Présomption d'innocence : les droits de l'accusé

Décembre 2016

La présomption d'innocence est un principe juridique selon lequel toute personne poursuivie doit être considérée comme innocente des faits qui lui sont reprochés tant qu'elle n'a pas été reconnue coupable par la juridiction légalement compétente.

Elle constitue un droit fondamental reconnu notamment par la Convention européenne des droits de l'Homme (CEDH) ainsi que par la Déclaration des droits de l'Homme de 1789. Ce principe a fait l'objet d'un renforcement par la loi du 15 juin 2000 qui a, à l'époque, opéré des modifications importantes au sein du Code de procédure pénale.


Procédure pénale

La présomption d'innocence s'illustre au cours de différentes étapes de la procédure pénale.

Mise en examen

Lors de l'instruction de l'affaire, le juge d'instruction doit instruire à charge et à décharge, c'est-à-dire réunir tous les éléments utiles à la manifestation de la vérité, que ceux-ci tendent vers la culpabilité ou l'innocence d'une personne. Puisqu'elle n'a pas fait l'objet d'un jugement, la personne mise en examen est toujours présumée innocente même lorsque celle-ci est placée sous contrôle judiciaire ou mise en détention provisoire.

Procès

Dans le cadre du procès pénal, la présomption d'innocence engendre plusieurs conséquences juridiques dont la principale réside dans la nécessité pour le ministère public de démontrer la culpabilité de la personne poursuivie. C'est donc à lui qu'incombe la charge de la preuve. Au cours de l'audience, il devra par conséquent démontrer la culpabilité du prévenu ou de l'accusé.

Lorsque la juridiction pénale rend sa décision et que celle-ci se traduit par la condamnation de la personne poursuivie, celle-ci est alors reconnue coupable. Cependant, elle a toujours la possibilité de faire appel de la décision devant une autre juridiction pour être jugée à nouveau. La personne est alors présumée innocente au cours de la nouvelle audience.

Violation de la présomption d'innocence

En pratique, le principe de la présomption d'innocence peut être violé notamment lorsque l'affaire possède un écho médiatique. Cette violation peut résulter d'un écrit, mais aussi d'images ou de paroles. A titre d'exemple, l'obligation pour les médias de ne pas montrer des suspects menottés peut être citée.
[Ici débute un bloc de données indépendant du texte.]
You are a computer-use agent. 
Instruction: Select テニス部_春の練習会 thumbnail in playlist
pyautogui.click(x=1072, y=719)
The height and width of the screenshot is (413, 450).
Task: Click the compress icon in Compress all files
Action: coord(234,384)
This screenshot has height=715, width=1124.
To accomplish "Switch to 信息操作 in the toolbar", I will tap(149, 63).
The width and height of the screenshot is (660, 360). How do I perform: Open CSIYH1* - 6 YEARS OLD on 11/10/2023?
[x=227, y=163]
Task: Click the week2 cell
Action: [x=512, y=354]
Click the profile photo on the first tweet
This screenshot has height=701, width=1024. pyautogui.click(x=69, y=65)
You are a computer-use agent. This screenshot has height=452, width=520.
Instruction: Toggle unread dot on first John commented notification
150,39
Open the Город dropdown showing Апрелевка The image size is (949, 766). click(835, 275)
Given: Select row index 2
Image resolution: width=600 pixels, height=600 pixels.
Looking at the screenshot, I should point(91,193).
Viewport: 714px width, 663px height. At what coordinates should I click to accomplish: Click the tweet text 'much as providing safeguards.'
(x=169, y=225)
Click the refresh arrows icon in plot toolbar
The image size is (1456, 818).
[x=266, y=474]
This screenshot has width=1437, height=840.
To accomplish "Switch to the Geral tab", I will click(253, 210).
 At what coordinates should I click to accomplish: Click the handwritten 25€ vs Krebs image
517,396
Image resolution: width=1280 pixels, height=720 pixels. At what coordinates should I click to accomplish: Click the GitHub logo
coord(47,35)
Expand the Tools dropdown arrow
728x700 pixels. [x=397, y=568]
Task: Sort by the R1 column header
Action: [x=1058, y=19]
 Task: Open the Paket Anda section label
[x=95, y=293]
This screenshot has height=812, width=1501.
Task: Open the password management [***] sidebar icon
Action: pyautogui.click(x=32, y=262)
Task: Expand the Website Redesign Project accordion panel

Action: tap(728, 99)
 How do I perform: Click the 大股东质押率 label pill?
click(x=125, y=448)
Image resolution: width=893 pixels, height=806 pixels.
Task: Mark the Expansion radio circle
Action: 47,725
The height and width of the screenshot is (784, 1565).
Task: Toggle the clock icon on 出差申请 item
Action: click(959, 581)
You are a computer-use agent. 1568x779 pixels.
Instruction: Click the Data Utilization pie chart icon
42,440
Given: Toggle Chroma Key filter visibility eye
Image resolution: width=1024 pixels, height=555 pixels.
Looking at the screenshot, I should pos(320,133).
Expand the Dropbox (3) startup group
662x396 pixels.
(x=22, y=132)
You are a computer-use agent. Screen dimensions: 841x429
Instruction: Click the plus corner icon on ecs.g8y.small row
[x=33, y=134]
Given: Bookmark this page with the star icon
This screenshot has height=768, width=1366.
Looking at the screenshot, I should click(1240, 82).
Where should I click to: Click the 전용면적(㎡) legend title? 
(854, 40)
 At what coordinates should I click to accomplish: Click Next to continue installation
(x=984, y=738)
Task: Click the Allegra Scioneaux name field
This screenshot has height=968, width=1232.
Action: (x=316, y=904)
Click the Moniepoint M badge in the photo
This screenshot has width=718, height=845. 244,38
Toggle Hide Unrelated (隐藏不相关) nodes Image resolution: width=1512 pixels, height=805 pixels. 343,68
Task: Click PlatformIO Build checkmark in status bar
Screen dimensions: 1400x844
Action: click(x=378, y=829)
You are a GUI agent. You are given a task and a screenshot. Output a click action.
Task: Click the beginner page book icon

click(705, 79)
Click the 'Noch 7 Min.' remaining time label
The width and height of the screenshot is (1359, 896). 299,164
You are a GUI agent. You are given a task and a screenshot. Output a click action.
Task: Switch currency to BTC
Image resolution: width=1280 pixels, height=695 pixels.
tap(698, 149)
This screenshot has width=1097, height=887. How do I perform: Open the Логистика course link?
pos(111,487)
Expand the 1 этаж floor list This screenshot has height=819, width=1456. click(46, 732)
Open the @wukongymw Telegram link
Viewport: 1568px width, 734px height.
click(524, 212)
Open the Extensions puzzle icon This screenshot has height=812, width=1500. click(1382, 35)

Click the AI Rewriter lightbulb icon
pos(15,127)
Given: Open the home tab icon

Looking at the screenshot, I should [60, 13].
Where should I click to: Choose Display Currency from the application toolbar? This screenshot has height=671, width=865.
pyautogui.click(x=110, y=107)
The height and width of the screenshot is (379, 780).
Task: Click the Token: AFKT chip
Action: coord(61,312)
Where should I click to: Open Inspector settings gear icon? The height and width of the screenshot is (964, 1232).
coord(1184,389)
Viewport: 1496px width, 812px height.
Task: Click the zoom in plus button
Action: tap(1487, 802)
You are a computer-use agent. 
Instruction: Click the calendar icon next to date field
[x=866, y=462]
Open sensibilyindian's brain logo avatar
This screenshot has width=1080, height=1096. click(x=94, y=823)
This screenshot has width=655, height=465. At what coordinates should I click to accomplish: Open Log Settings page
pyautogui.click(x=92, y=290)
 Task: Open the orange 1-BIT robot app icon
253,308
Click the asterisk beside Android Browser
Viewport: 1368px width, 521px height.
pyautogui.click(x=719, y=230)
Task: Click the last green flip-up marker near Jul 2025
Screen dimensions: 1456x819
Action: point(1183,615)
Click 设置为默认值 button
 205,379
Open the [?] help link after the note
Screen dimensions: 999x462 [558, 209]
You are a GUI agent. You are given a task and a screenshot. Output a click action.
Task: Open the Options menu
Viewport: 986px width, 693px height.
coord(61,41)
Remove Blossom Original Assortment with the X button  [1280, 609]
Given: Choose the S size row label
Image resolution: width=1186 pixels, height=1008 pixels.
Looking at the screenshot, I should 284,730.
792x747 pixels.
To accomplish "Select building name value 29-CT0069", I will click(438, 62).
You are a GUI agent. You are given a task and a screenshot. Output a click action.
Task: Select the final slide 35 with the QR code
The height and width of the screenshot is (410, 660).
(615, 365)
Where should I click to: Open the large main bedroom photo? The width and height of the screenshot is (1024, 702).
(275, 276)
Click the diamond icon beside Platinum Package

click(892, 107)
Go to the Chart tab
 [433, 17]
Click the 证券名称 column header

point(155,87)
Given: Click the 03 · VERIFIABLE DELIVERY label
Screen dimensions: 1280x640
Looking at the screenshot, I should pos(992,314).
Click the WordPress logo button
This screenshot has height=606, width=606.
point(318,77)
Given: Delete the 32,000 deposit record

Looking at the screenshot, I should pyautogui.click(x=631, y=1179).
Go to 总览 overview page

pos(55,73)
Le non-respect de la présomption d'innocence peut donner lieu à une réparation civile. L'article 9-1 du Code civil permet en outre de recourir au juge afin de prescrire toutes mesures, telles que l'insertion d'une rectification ou la diffusion d'un communiqué, aux fins de faire cesser l'atteinte à la présomption d'innocence. Les faits doivent avoir lieu avant toute condamnation. La mesure est réalisée aux frais de la personne, physique ou morale, responsable de cette atteinte.